Arşivde çok sayıda fotoğraf yer almaktadır. 1900’lerin başında çekilmiş çeşitli İstanbul fotoğrafları, müzisyenlerden imzalı fotoğraflar, daha önce hiçbir yerde görülmemiş olan tek nüsha fotoğraflar… Ayrıca 19. yüzyılın sonunda Beyoğlu’nda açılan önemli fotoğrafhanelerde çekilen fotoğraf örnekleri de dönemin fotoğrafçılığı hakkında araştırma malzemesi teşkil etmektedir.
Nuri Bey’in kayınpederi Ömer Naşid Efendi’nin ve onun da babası Mustafa Asım Bey’in müneccimbaşılıkları nedeniyle Mustafa Asım Bey’den oğlu Ömer Naşid’e, ondan da torunlarına intikal eden çok sayıda nücûm kitabı bugün bu arşivin en değerli belgeleri arasındadır. Uzmanları tarafından değeri bilinecek olan bu elyazması kitaplar aynı zamanda hat sanatının da birer numunesidir.
Arşivde tarih, din, edebiyat, spor, felsefe alanlarında elyazması ve matbu çok sayıda kitap, belge ve dergi bulunmaktadır. Birkaç elyazması Kuran dışında çeşitli dua kitapları, divançeler, ilk matbu dergi örnekleri de arşivde incelenmesi gereken evrak arasında yer almaktadır.
Nuri Duyguer, müzisyen kimliği yanında yaşadığı yıllar itibariyle Türkiye tarihinin en önemli dönemlerinden birinin de tanığıdır. Osmanlı’nın son 46, Cumhuriyet’in de ilk 41 yılında yaşayan Nuri Bey’in birikimi, muhafaza ettiği evrak bu dönemin ürünüdür. Bugünün kültür dünyası için Nuri Duyguer ve arşivinin taşıdığı önem, bu arşivin tamamen ortaya çıkmasıyla ve yapılacak yayınlarla daha iyi anlaşılacaktır. Arşivin nitelikli bir kurum üzerinden kamuya açılması için çalışmalar devam etmektedir.

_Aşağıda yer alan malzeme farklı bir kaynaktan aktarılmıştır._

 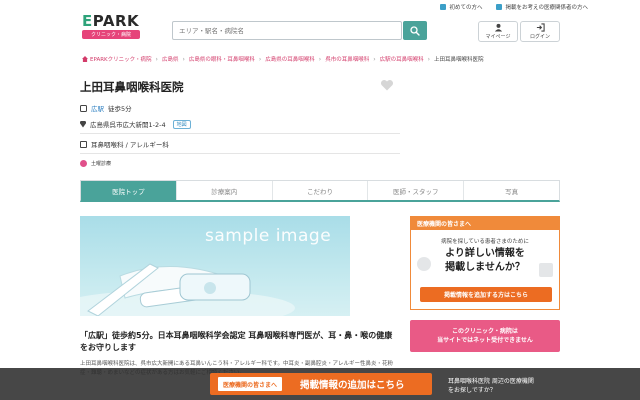 I want to click on access-row: 広駅 徒歩5分, so click(x=106, y=108). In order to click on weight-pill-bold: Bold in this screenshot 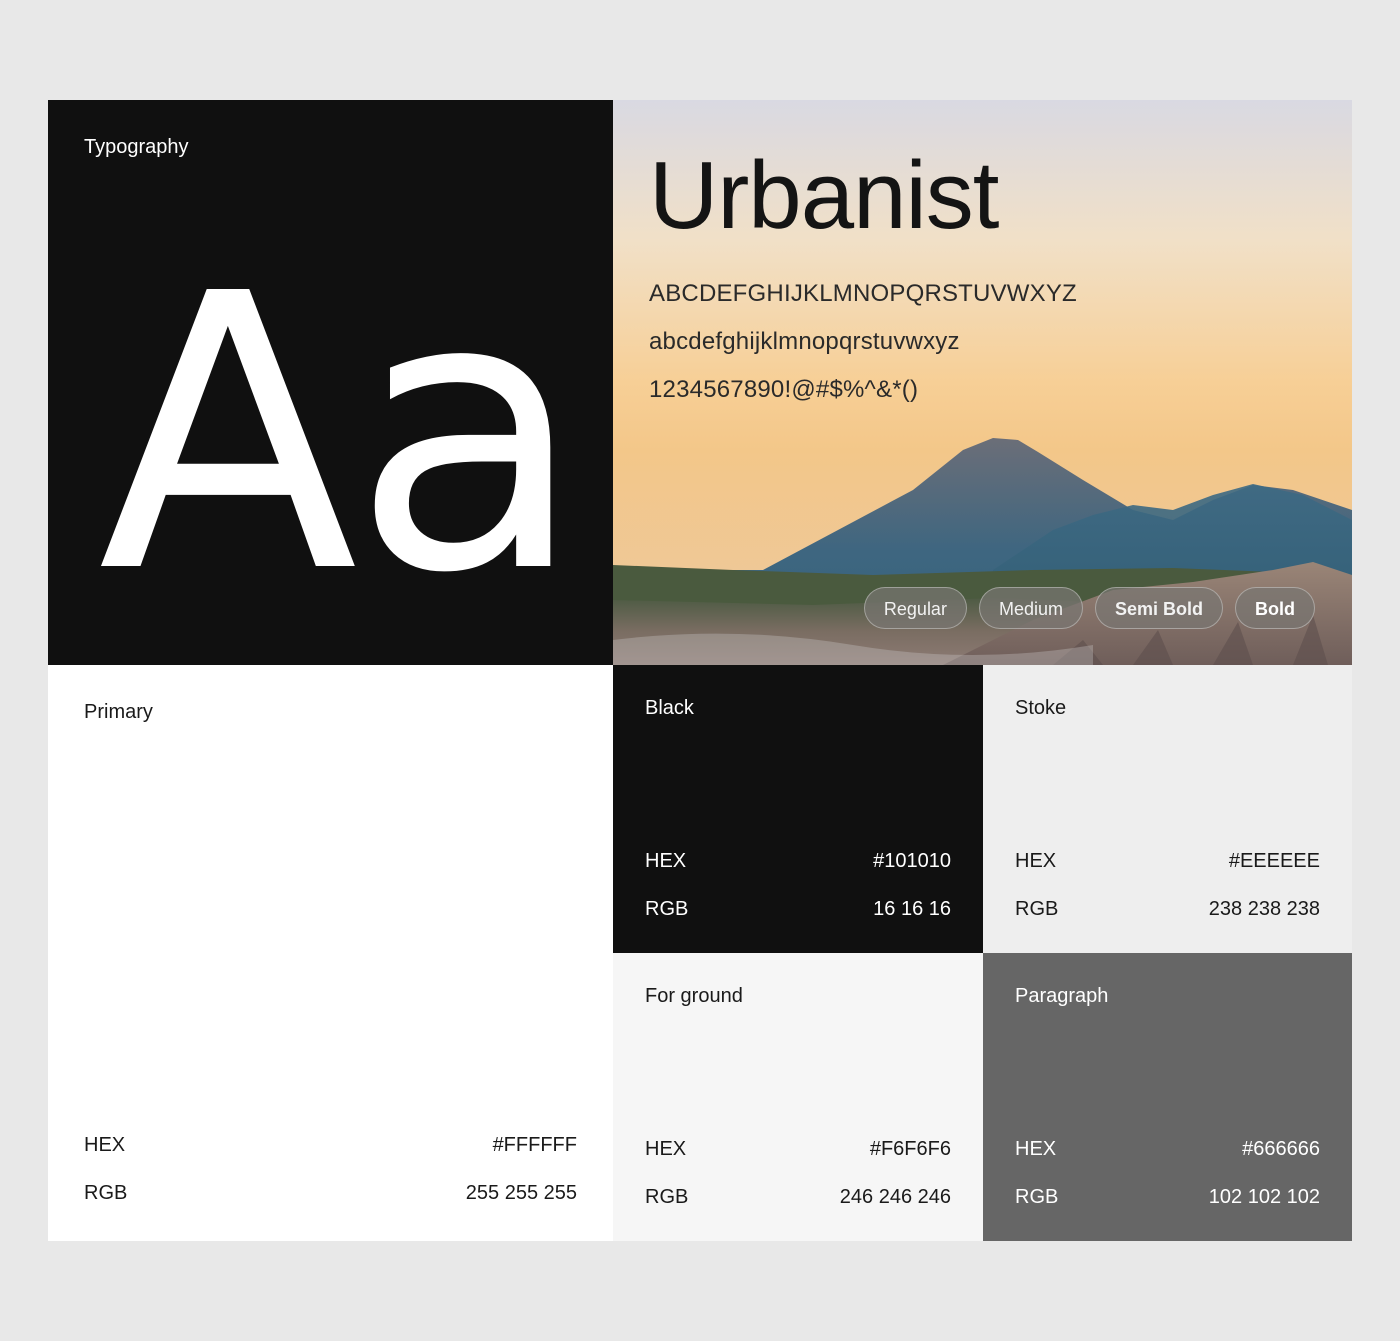, I will do `click(1275, 608)`.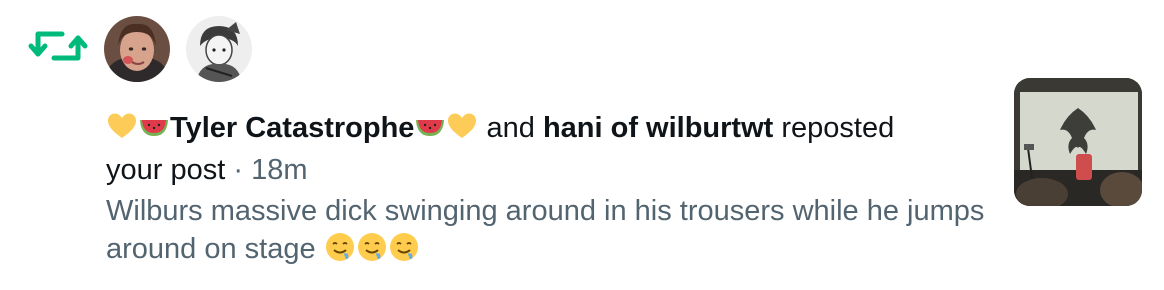 The image size is (1164, 290). What do you see at coordinates (658, 128) in the screenshot?
I see `user-name-hani: hani of wilburtwt` at bounding box center [658, 128].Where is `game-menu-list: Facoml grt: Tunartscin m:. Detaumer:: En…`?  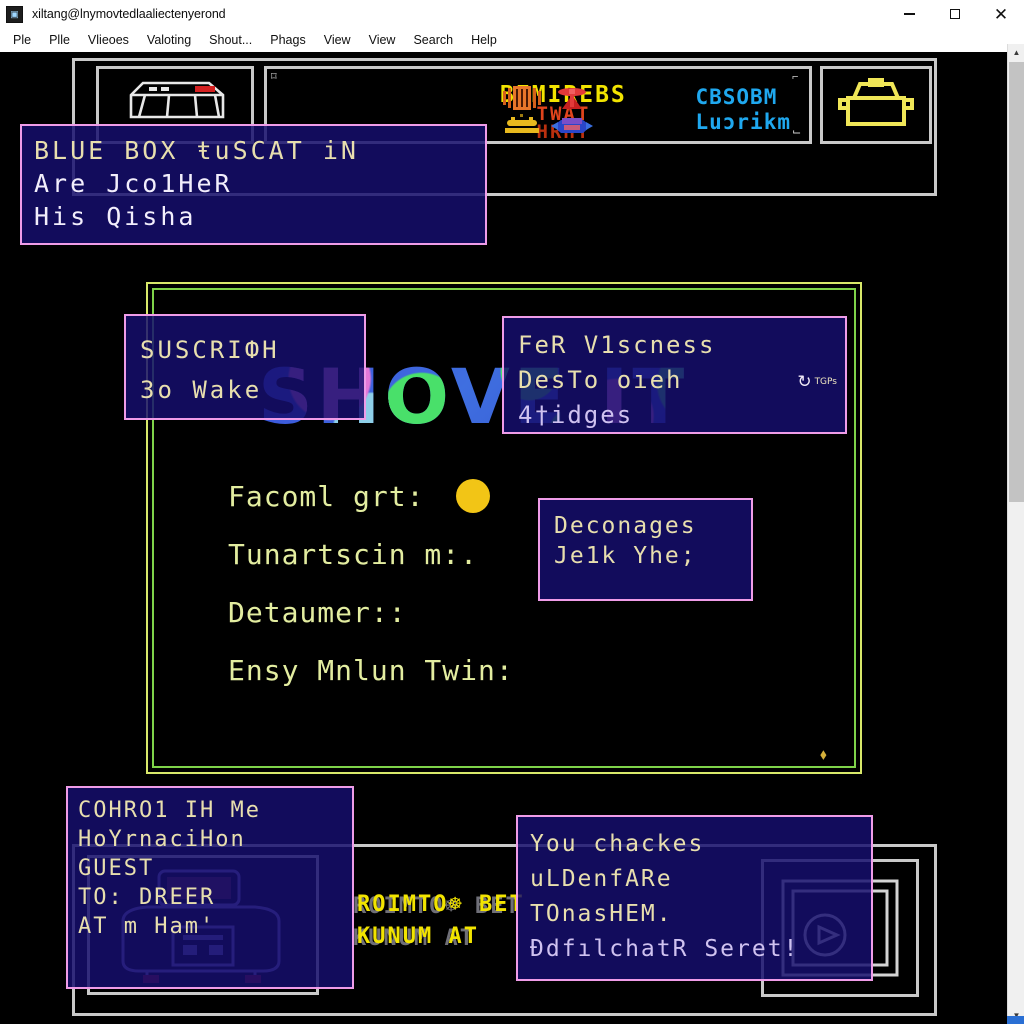
game-menu-list: Facoml grt: Tunartscin m:. Detaumer:: En… is located at coordinates (371, 584).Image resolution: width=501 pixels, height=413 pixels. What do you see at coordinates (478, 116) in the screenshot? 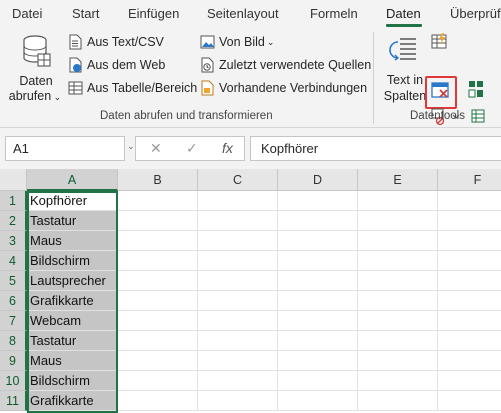
I see `data-model-icon` at bounding box center [478, 116].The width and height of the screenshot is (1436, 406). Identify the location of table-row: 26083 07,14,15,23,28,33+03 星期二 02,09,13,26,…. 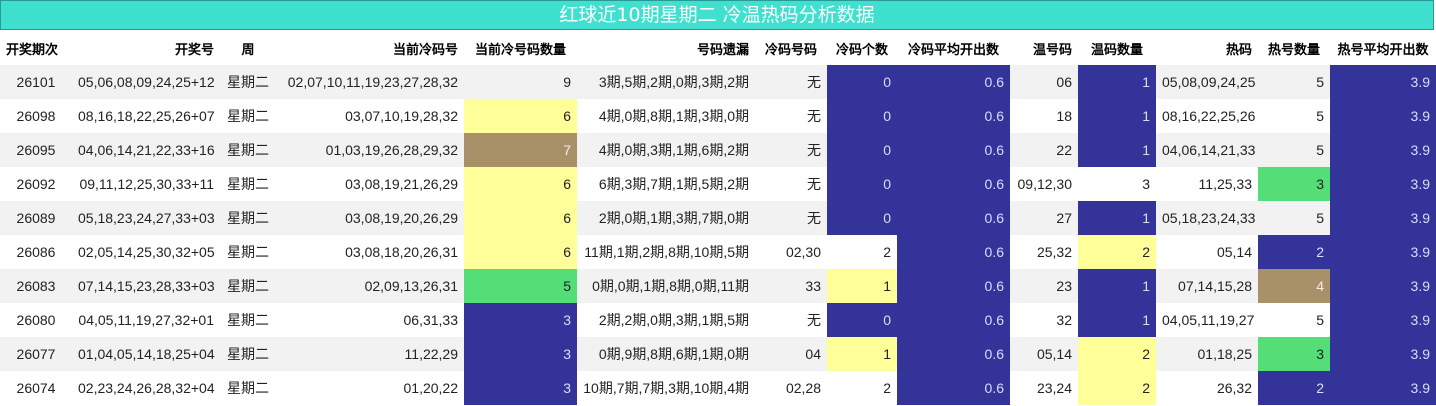
(718, 286). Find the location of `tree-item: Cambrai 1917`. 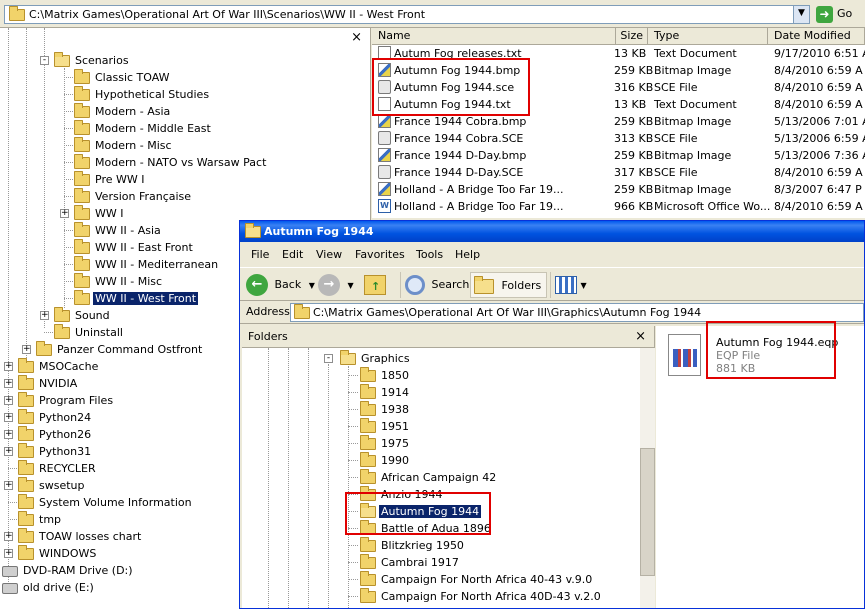

tree-item: Cambrai 1917 is located at coordinates (410, 562).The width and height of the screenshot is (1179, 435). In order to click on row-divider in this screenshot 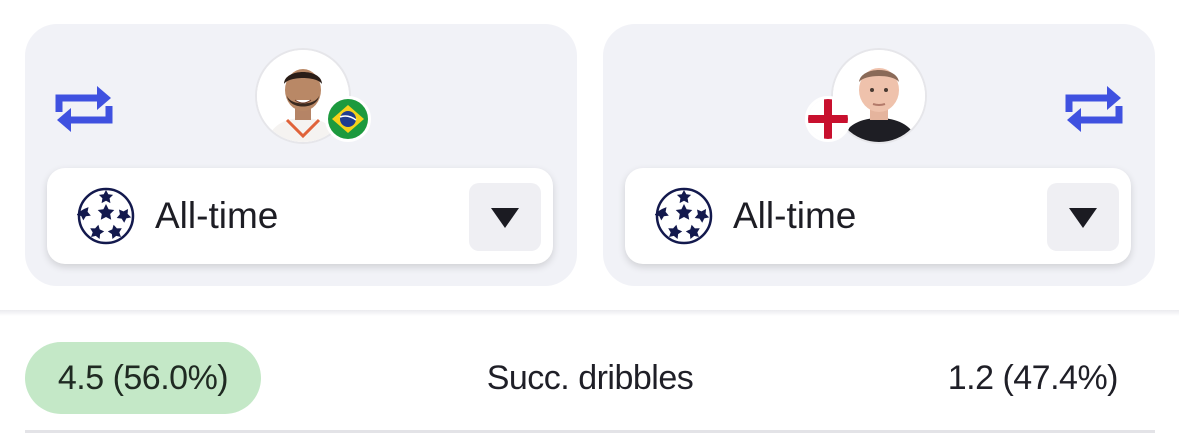, I will do `click(590, 432)`.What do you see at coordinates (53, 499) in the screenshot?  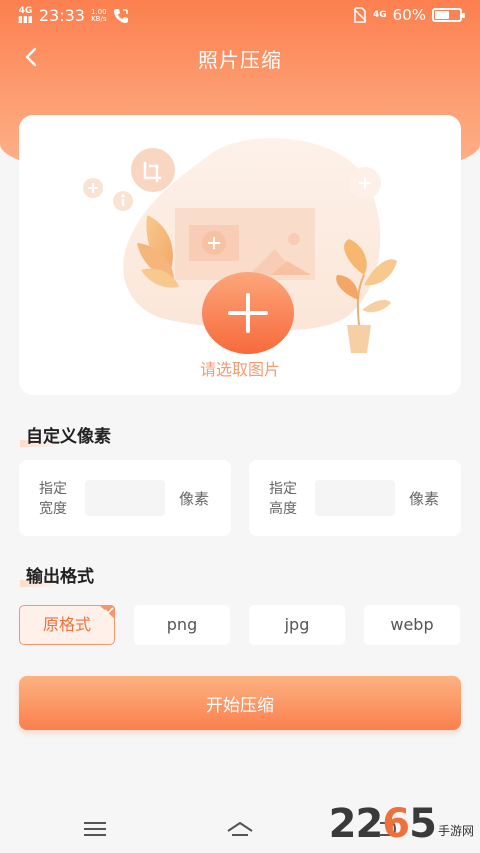 I see `width-label: 指定宽度` at bounding box center [53, 499].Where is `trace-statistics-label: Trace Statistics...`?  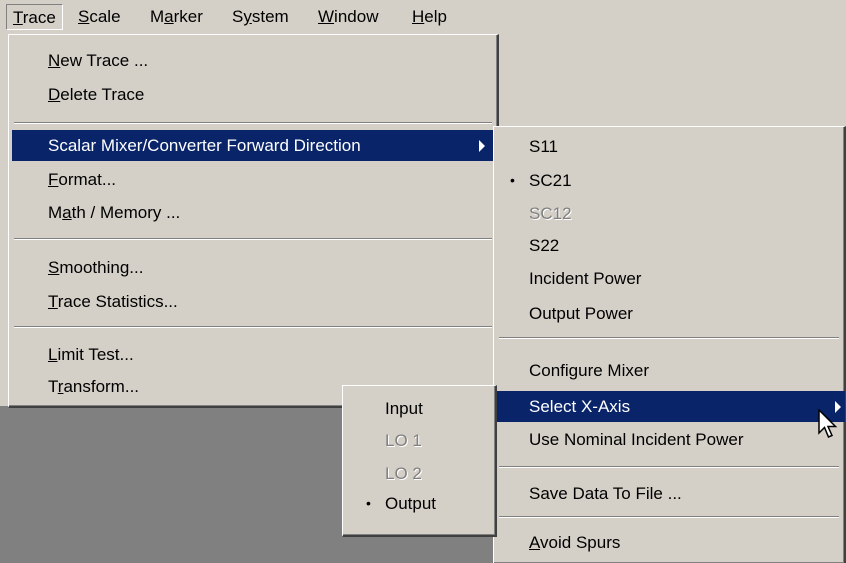 trace-statistics-label: Trace Statistics... is located at coordinates (113, 302). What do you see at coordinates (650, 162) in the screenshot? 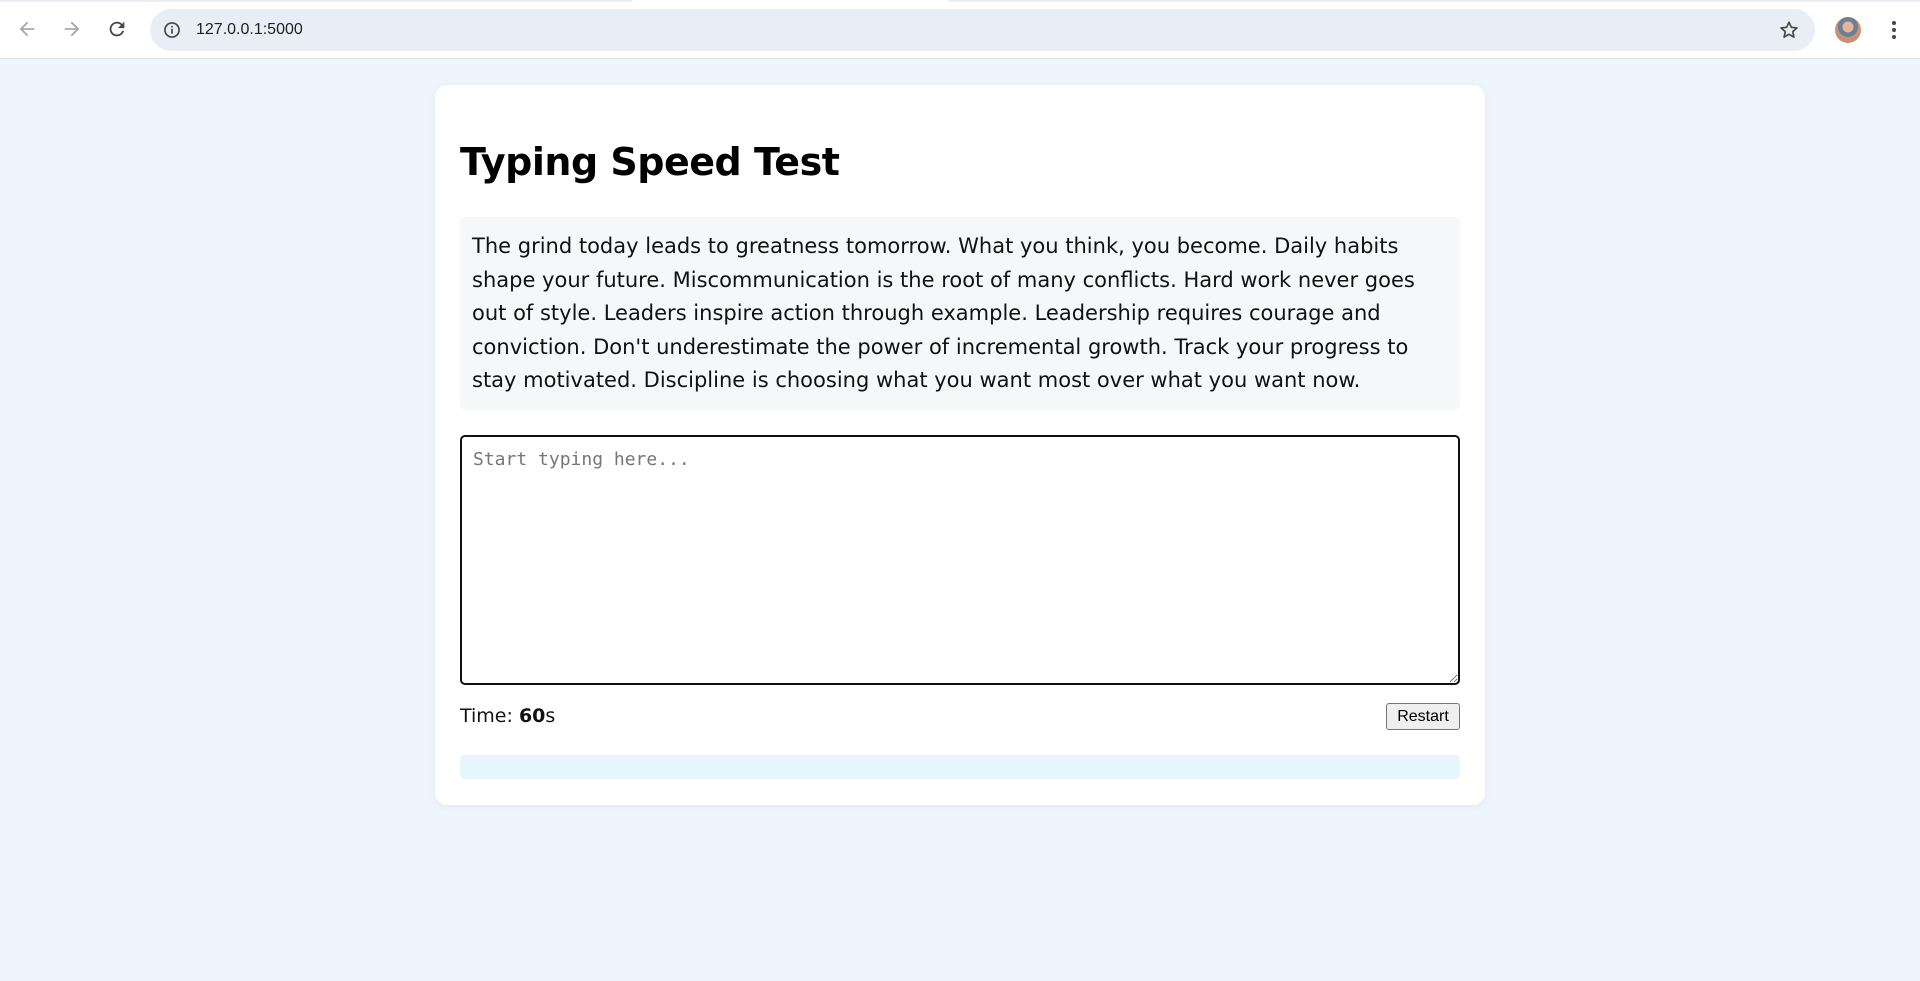
I see `page-title: Typing Speed Test` at bounding box center [650, 162]. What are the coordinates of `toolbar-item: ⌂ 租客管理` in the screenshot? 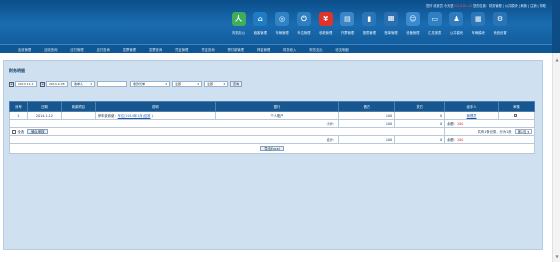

[1] Torunlarında bulunan arşivinde birkaç tane plak kaydı olsa da bunlar özel olarak doldurulmuş ve piyasaya çıkmamış plaklardır. Nuri Bey’in heyetlerle birlikte doldurduğu bazı plaklar günümüze gelebilmiştir.
[2] Melih Cevdet Anday, Dünkü Meşhurlar: Şark Musiki Cemiyeti’nin Kurucusu Nuri Bey, Akşam, 12 Şubat 1955, s. 3.
[3] Melih Cevdet Anday, Dünkü Meşhurlar: Şark Musiki Cemiyeti’nin Kurucusu Nuri Bey, Akşam, 12 Şubat 1955, s. 3.
[4] Mustafa Rona, 50 Yıllık Türk Musikisi, Türkiye Yayınevi, İstanbul, s. 145.